Kata “ar-ra’yu” yang berarti “kebebasan pemikiran”, cenderung berkonotasi pada rasionalitas ijtihad terhadap penafsiran al-Qur’an. Ini berarti, al-Qur’an dianggap sebagai teks “fleksibel” yang memberi ruang gerak secara bebas bagi mufassir untuk menentukan dan memberi penafsiran sesuai dengan “kepentingannya”. Sehingga perlu adanya syarat-syarat tertentu yang membatasi pengertian Tafsir bi ar-ra’yi terutama dalam aplikasinya. Ijtihad yang dimaksud disini adalah berdasarkan dasar-dasar yang benar dan kaidah-kaidah yng lurus. Jadi, jelaslah bahwa tafsir bi ra'yi bukanlah sekedar berdasarkan pendapat atau ide semata, atau hanya ekedar gagasan yang terlintas dalam fikiran seseorang.

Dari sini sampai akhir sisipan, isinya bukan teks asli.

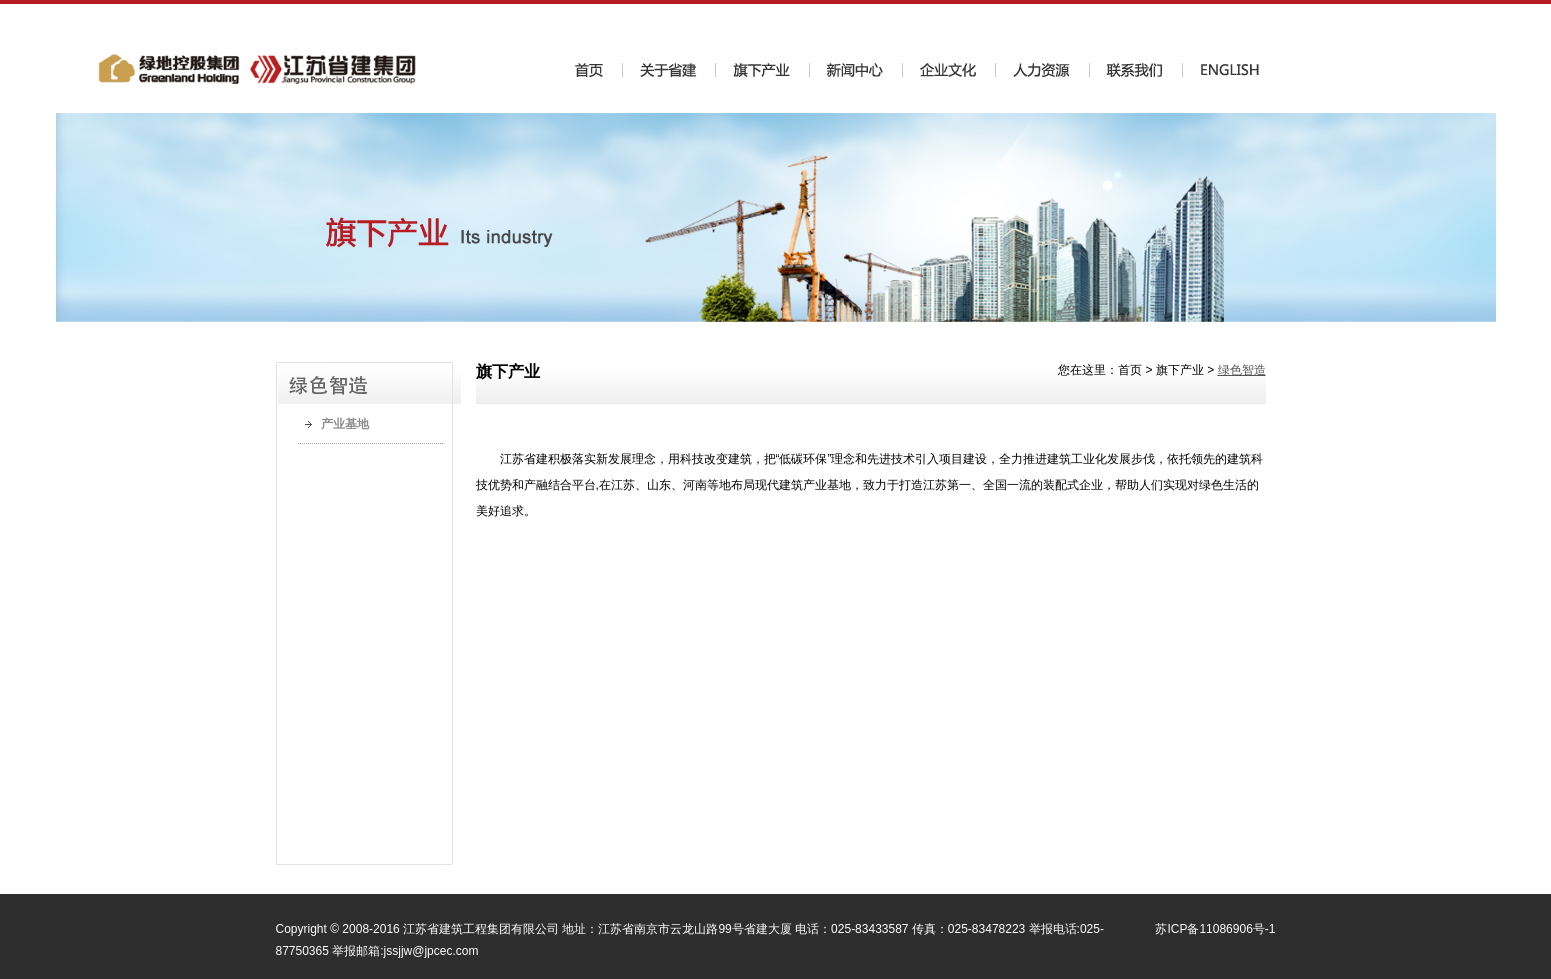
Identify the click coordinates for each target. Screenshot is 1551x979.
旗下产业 (1180, 370)
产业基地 (345, 424)
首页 (1130, 370)
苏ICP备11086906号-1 (1215, 929)
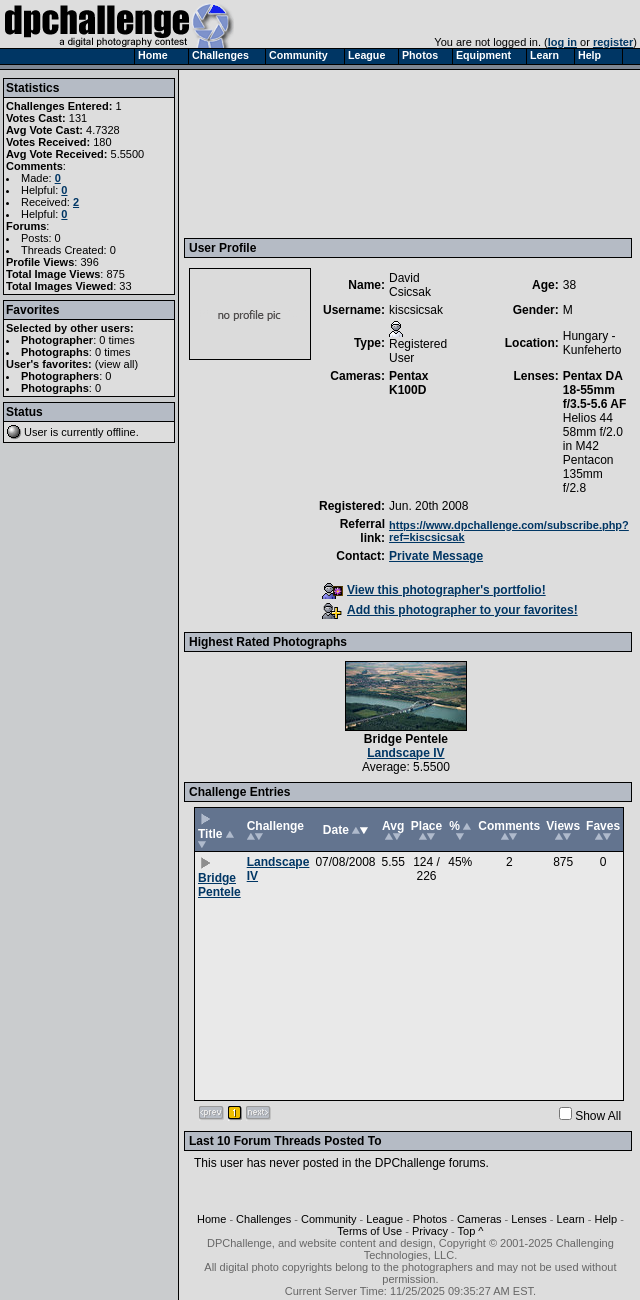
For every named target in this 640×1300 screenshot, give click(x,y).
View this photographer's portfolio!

Sebagaimana yang diriwayatkan at-Turmudzi, bahwa; "Barang siapa menafsirkan al-Qur’an dengan tanpa berdasarkan “pengetahuan” (al-ilmu), maka neraka adalah tempatnya”.
Al-Qurthubi berkata: "Barangsiapa berkata tentang Al-Qur'an (menafsirkannya) dengan suatu dugaan atau gagasan yang terlintas dalam fikirannya, tanpa adanya dasar-dasar yang kuat, maka ia salah dan tercela. Dan dia termasuk dalam golongan orang yang disebut dalam sebuah hadits yang berbunyi: "Barangsiapa dengan sengaja berbohong atas namaku, maka ambillah tempat duduknya di neraka (HR. Tirmidzi dari Ibnu Abbas)
Terdapat dua pendapat terhadap Hadits-hadits semacam ini; pertama, bila proses tafsir tersebut tidak berdasarkan riwayat-riwayat. Kedua, bila penafsiran tersebut berlawanan dengan teks al-Qur’an yang kemudian dinilai sebagai suatu kebenaran.
Pembagian Tafsir bi Ra'yi:
Tafsir bi ra'yi terbagi menjadi dua jenis:
1. Tafsir Mahmud
Yaitu suatu penafsiran yang cocok dengan tujuan syar'i, jauh dari kesalahan dan kesesatan, sesuai dengan kaidah-kaidah bahasa Arab, serta berpegang teguh pada ushlub-ushlubnya dalam memahami nash Al-Qur'an. jadi barangsiapa menafsirkan Al-Qur'an dengan memenuhi syarat-syarat tersebut, maka tafsirnya patut disebut afsir tafsir mahmud atau tafsir masyru'.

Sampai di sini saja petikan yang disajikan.